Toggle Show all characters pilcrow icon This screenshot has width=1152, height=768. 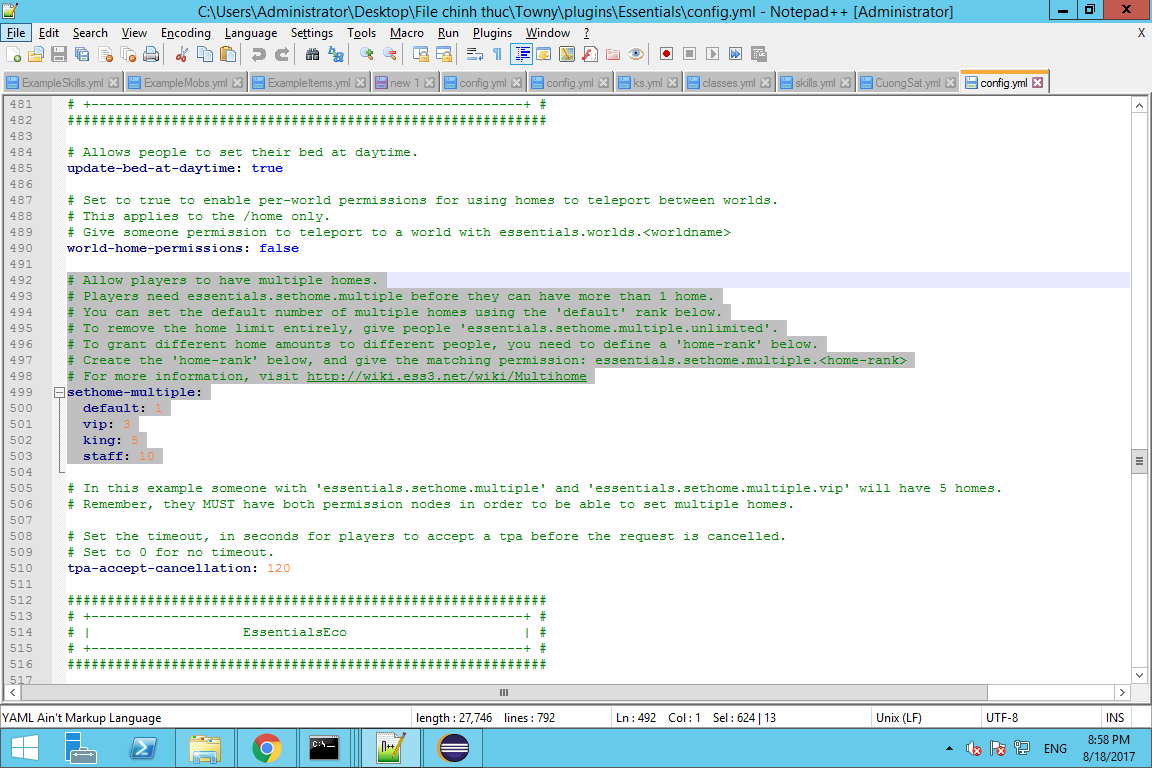[x=497, y=54]
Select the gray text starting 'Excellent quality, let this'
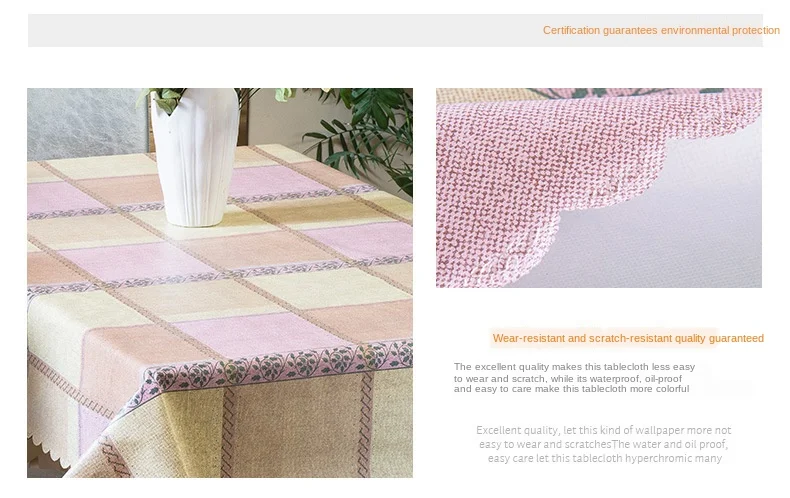Screen dimensions: 790x498 coord(604,444)
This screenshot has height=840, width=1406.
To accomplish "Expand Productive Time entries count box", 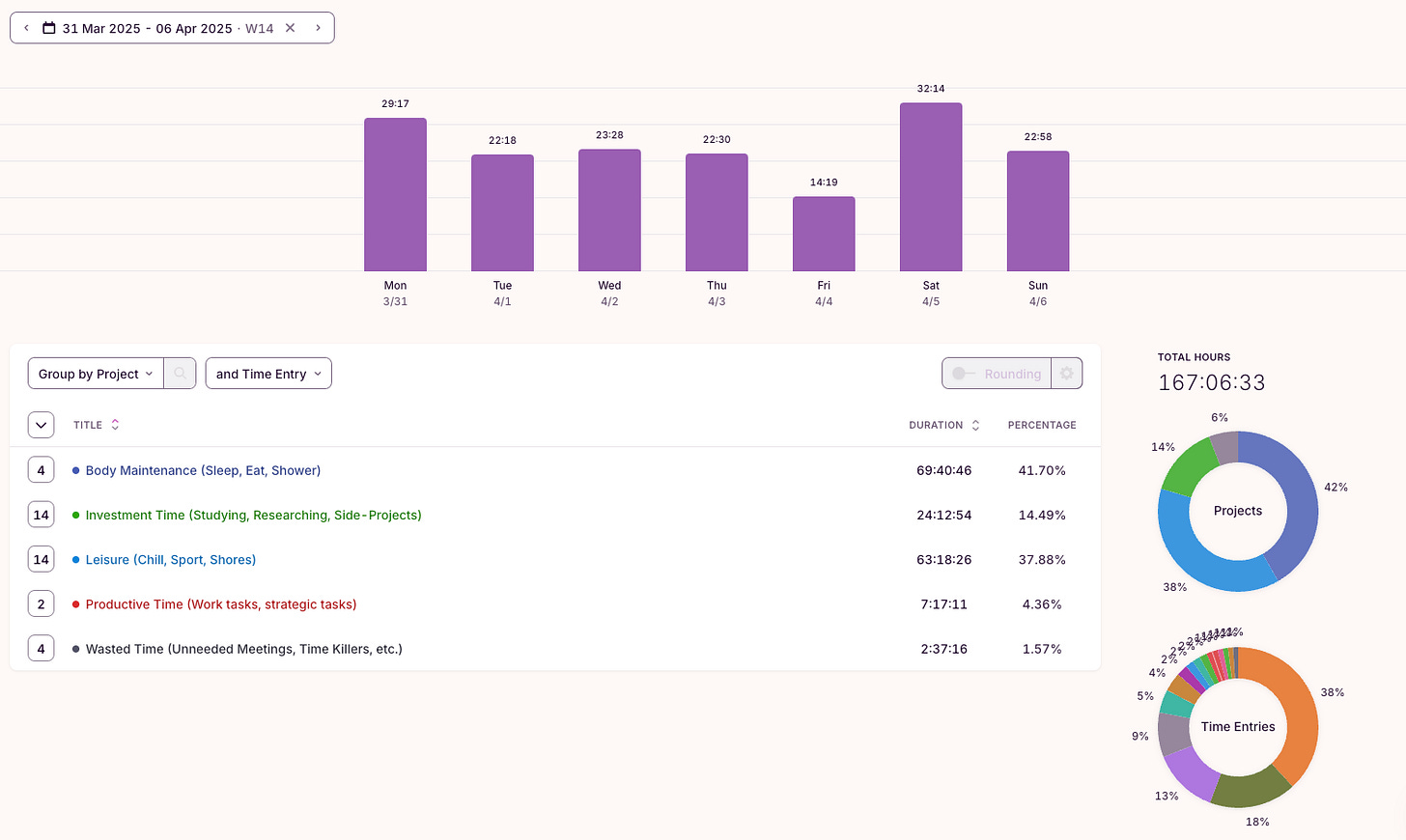I will (x=41, y=604).
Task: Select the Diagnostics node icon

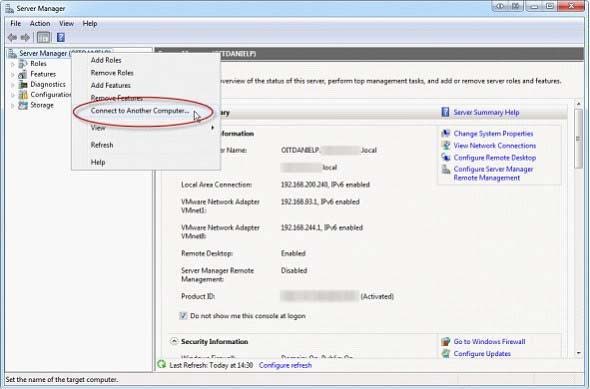Action: 23,84
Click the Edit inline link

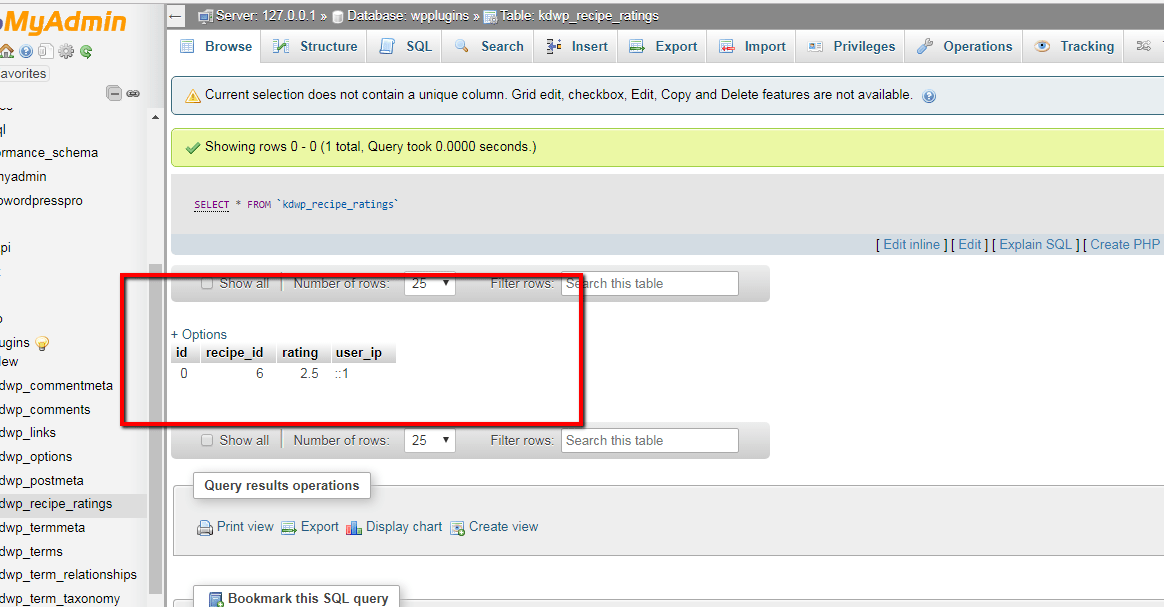911,243
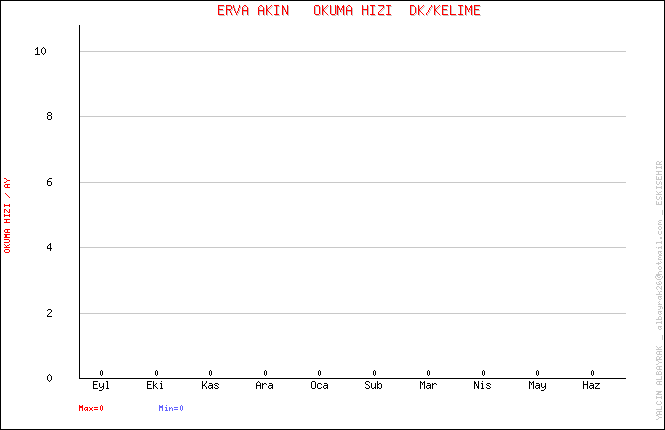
——
Your instructions - Gather every line in the material above that contains the word "Select", and copy each such line. Case counts.

Finished task -
Select the gray text starting 'Excellent quality, let this'
Task: Select the Diagnostics node icon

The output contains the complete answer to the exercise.